Definition of Line of Best Fit

  • The line of best fit, also known as a trend line or regression line, is a straight line that best represents the data on a scatter plot.
  • It gives a general direction, or trend, of the relationship between two variables on the plot.
  • This line may not pass through every point, but strives to be the line that passes as closely as possible to all.
  • The equation of the line of best fit can be used to predict future data points within the same trend.

Sketching the Line of Best Fit

  • There is not a uniquely correct way to draw a line of best fit—it’s an estimation.
  • The line should have about an equal number of points above and below.
  • Try to make the total distances of the points above the line equal to the total distances of the points below the line.
  • Avoid connecting the dots from one to the next. The line of best fit does not need to touch any of the points.
  • Do not extend the line of best fit beyond the scope of the given data, as this may lead to inaccurate predictions.

Calculating The Line of Best Fit

  • You can use the method of least squares to calculate the line of best fit.
  • This involves finding the line that minimizes the sum of the squares of the vertical distances of the points from the line.
  • Two key values you’ll need to know for constructing this line are the slope and the y-intercept.
  • The slope of the line measures the rate of change between the two variables.
  • The y-intercept indicates the value of the dependent variable when the independent variable is zero.

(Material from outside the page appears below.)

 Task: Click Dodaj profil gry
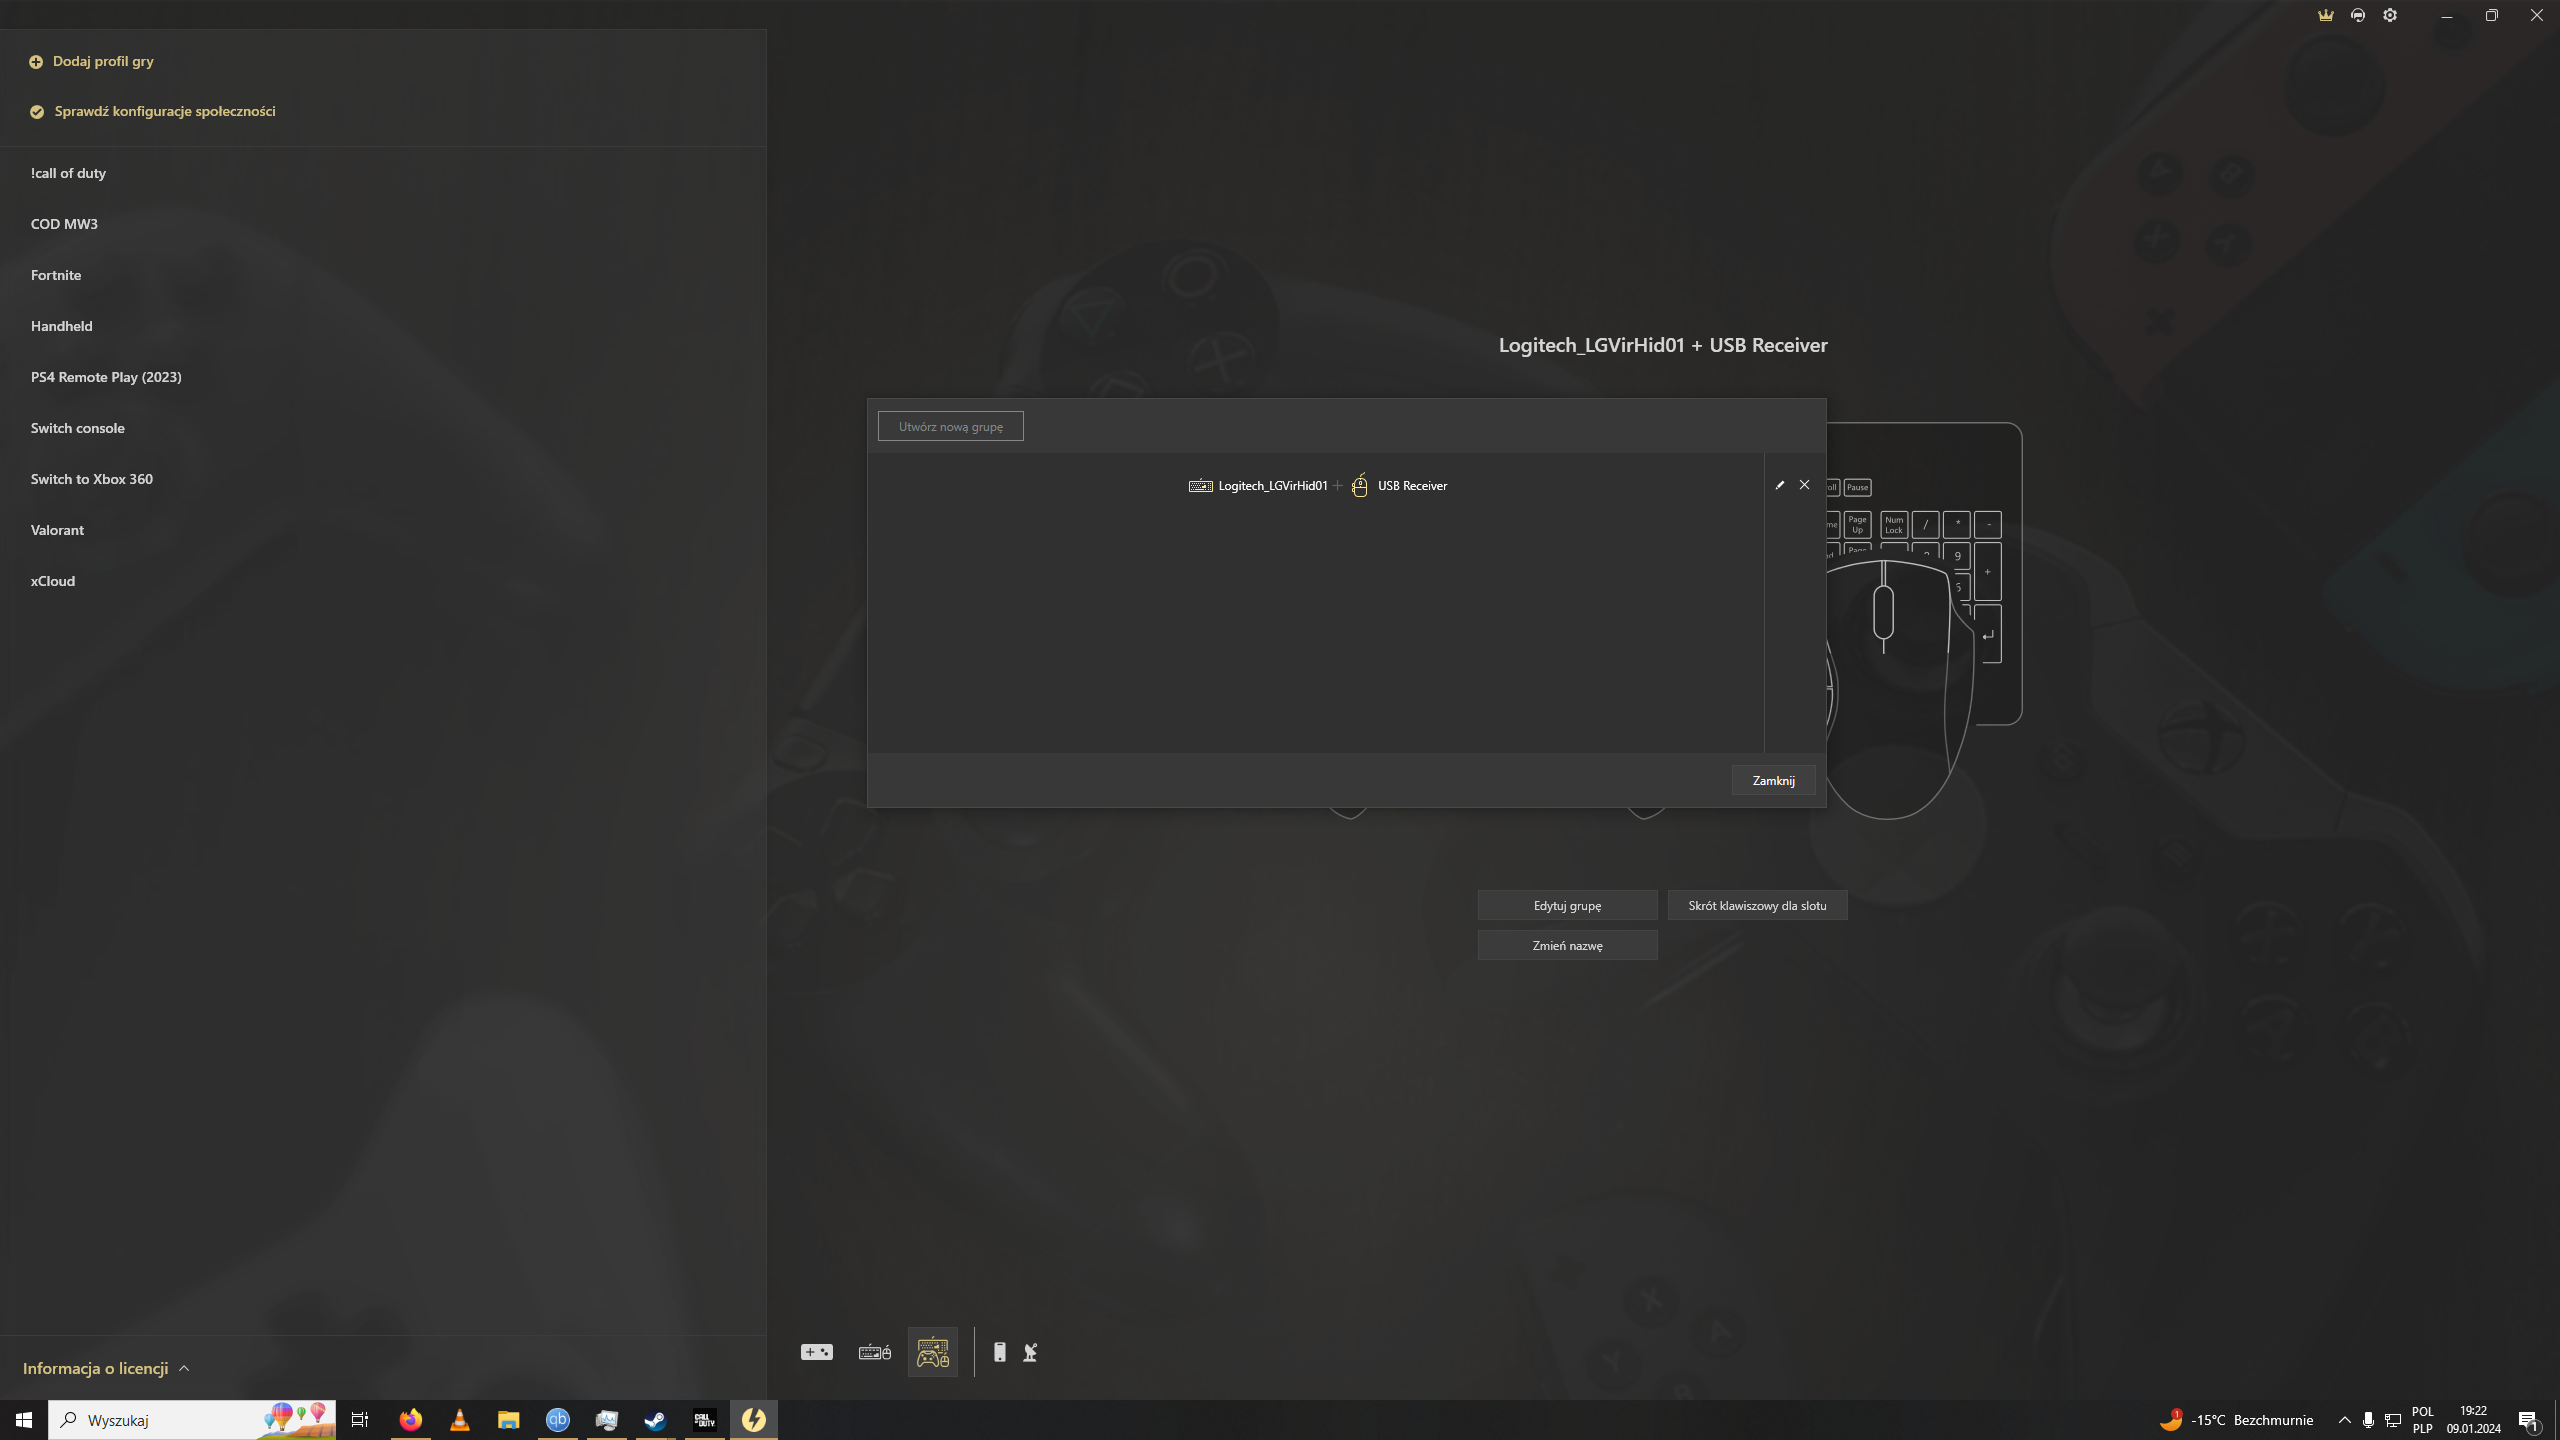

Using the Line of Best Fit

  • The line of best fit can be used to make predictions about one variable based on the known value of the other variable.
  • While the line of best fit provides valuable information, be aware that predictions based on this line should only be made within the scope of the data.
  • Data beyond the existing range (extrapolations) can be inaccurate as the trend may not remain the same outside the range of available data.
  • Be aware of outliers. These are data points that do not fit the general trend. They can affect the line of best fit significantly.

Evaluation

  • Evaluate the goodness of the fit by calculating the correlation coefficient, denoted as r.
  • The value of r ranges between -1 and 1.
  • A perfect positive linear relationship (all points lie perfectly on the line) gives r = 1.
  • A perfect negative relationship (all points lie perfectly on a downward sloping line) has r = -1.
  • If there is no linear relationship, r is approximately = 0.
  • A higher absolute value of r indicates a stronger linear relationship between the variables.